For agriculture, the variables for which the coefficient estimates move most across the distribution are land area and population. As the share of agriculture rises, the importance of arable land and land area strengthens, reflecting the importance of initial endowments for comparative advantage in this sector. For manufacturing, the coefficient on population size is increasing over the distribution, possibly suggesting that economies are subject to increasing returns to scale in manufacturing, as argued initially by Kaldor (1966). For services, the effects of the age dependency ratios weaken as we move along the distribution, except for at the very top of the distribution which includes mostly AEs.

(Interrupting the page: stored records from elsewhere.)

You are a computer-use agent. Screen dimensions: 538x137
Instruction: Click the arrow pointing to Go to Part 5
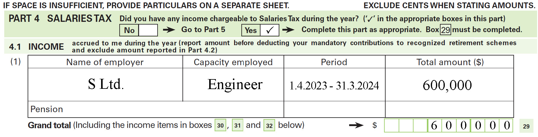[169, 30]
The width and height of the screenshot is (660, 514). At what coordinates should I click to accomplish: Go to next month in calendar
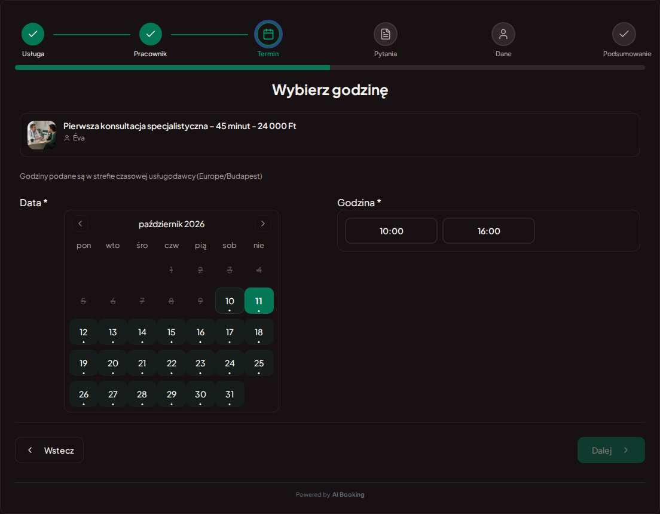262,224
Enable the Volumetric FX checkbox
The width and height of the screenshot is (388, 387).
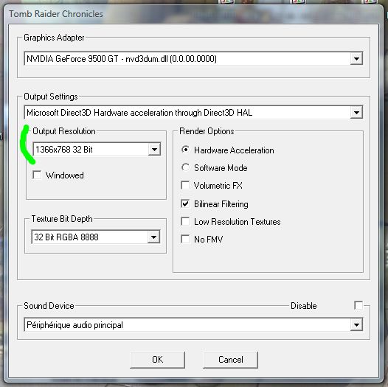185,185
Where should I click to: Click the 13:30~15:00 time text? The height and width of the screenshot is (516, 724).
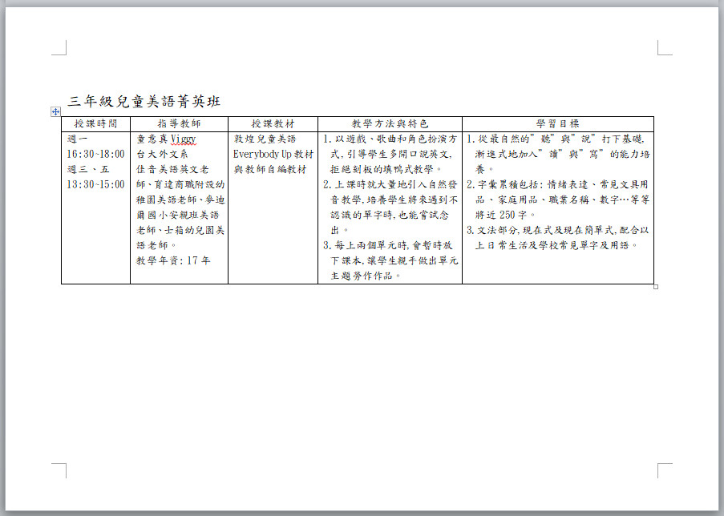(x=95, y=184)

B. Actual versus Predicted Shares

Has the evolution of sectoral output shares across countries been in line with their fundamentals? In this subsection, we compare actual versus predicted sectoral shares based on quantile regressions. Figure 6 graphs the actual sectoral shares (simple average across income groups) and the fitted values for the median (50th percentile) quantile regression over the period 1970-2010. For agriculture, average sectoral shares in EMEs have consistently been below the levels predicted by fundamentals, whereas for LICs the opposite is the case. A more nuanced pattern emerges across income groups for manufacturing shares. On average in AEs, manufacturing shares were well below the levels predicted by fundamentals until the period of “the great moderation”. In EMEs, positive gaps (difference between actual and predicted values) have persisted since the 1980s, while LICs exhibit large negative gaps since the 1990s. On average, the pattern for services is broadly comparable across country groups, particularly since the 2000s, with levels higher than predicted by fundamentals.

Figure 6.
Figure 6.

Actual vs. Predicted Sectoral Shares Across Income Groups, 1970-2010

(simple average across income groups; predicted values are medians)

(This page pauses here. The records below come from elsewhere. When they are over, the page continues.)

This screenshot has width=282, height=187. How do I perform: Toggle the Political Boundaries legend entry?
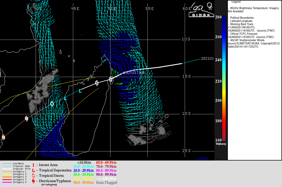[x=242, y=18]
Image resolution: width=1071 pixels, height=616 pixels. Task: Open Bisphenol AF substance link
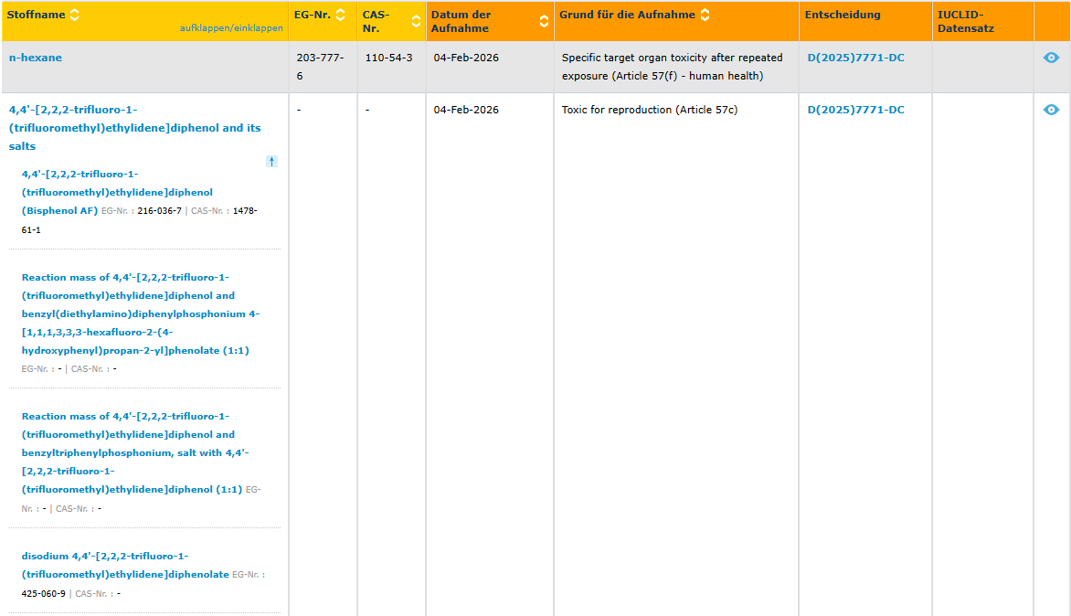tap(117, 192)
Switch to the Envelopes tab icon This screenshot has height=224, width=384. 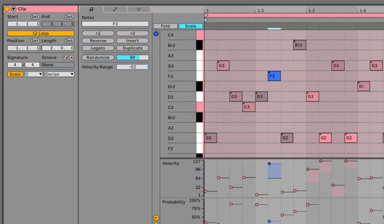pyautogui.click(x=115, y=9)
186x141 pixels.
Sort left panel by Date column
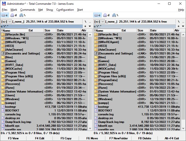(x=68, y=31)
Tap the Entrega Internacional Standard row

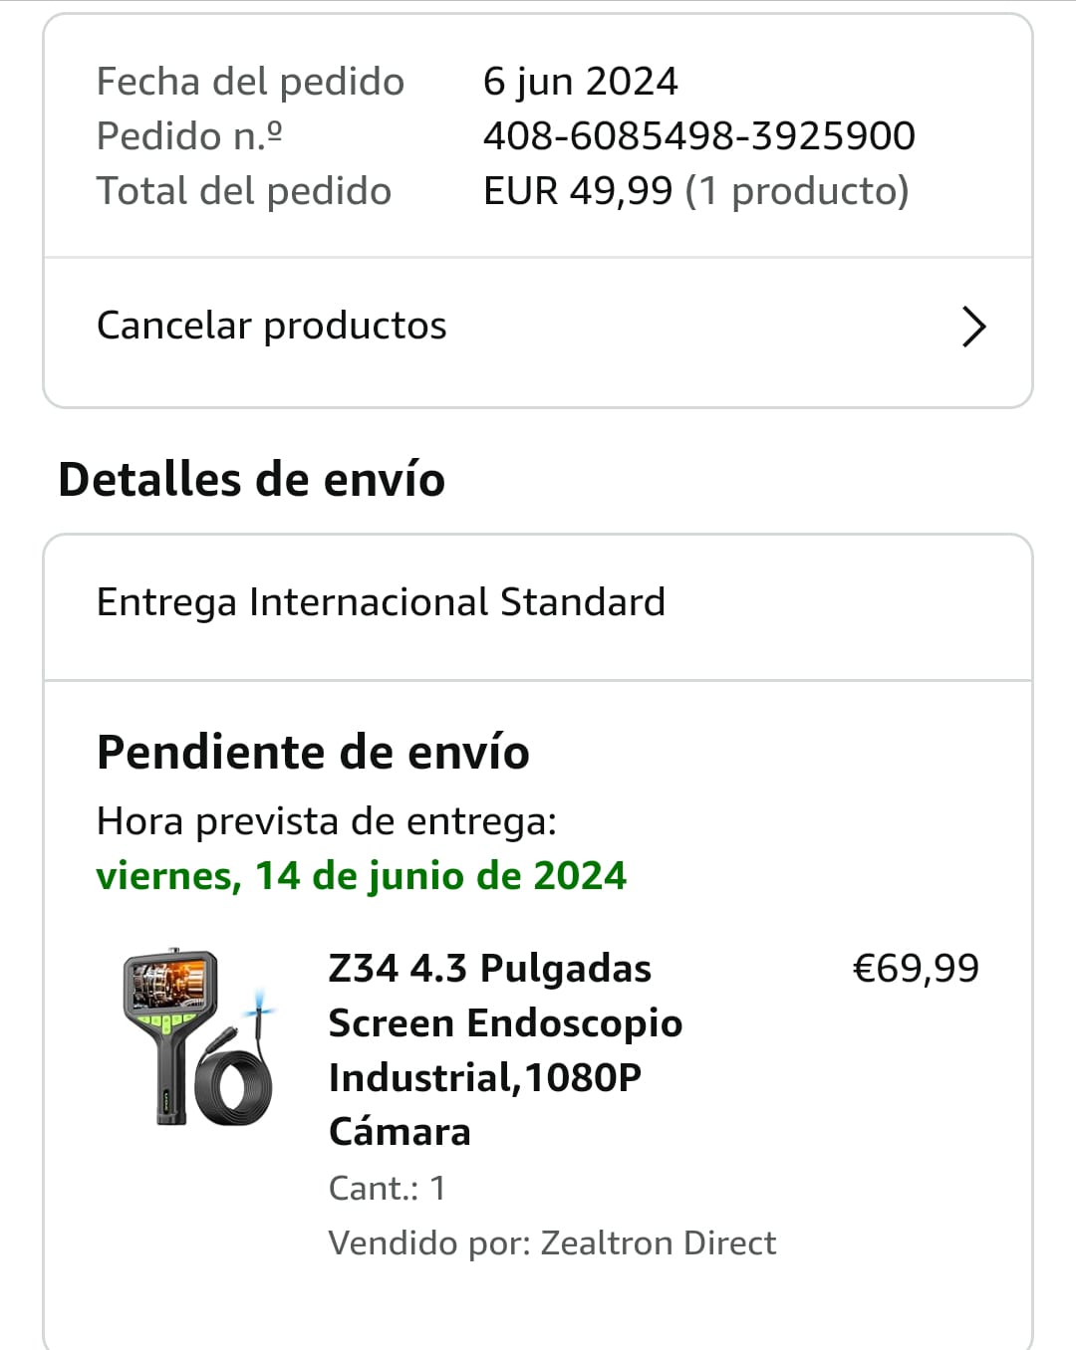point(381,602)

Citation: IMF Working Papers 2013, 176; 10.5089/9781484359662.001.A001

These group averages mask considerable cross-country heterogeneity. Figure 7 compares fitted and actual valued added shares across sectors using median quantile regressions by country for 2010. Within LICs, a number of countries in Sub-Saharan Africa with real per capita incomes below US$300 per annum have agricultural shares significantly higher than predicted by fundamentals (lying above the 45 degree line). Many of these countries also have a large share of their labor force in agriculture, pointing to very low labor productivity in this sector. For manufacturing, a large number of LICs are situated below the 45 degree line; countries with the largest gaps between actual and predicted values include resource-abundant countries (Nigeria and Sierra Leone) and a few in East Africa (Ethiopia and Djibouti). The structural model also captures the wide variation in the services output share, with Liberia and Papua New Guinea as outliers relative to fundamentals.

Figure 7.
Figure 7.

Actual vs. Predicted (Median) Shares by Countries, 2010

Citation: IMF Working Papers 2013, 176; 10.5089/9781484359662.001.A001

Within EMEs, Albania, Syria, Paraguay, and Pakistan have real value added shares in agriculture that are well-above the levels predicted by their fundamentals, while Jordan, Iraq and Swaziland have exceptionally low shares. Within manufacturing, and consistent with the stylized facts, China, and other Asian countries (Thailand, Indonesia, Korea, and Malaysia) are outliers, with large positive gaps. Other countries with large positive gaps include El Salvador, Argentina, and Trinidad and Tobago in the Latin American and Caribbean region. A number of countries in the Middle East region (Algeria, Syria), as well as a few resource-abundant countries (Botswana, Kazakhstan) have manufacturing shares well below the levels predicted by fundamentals. Not surprisingly, island economies tend to have higher than predicted shares in the services sector, while China, Korea, and Poland have notably lower value added shares compared to predicted levels.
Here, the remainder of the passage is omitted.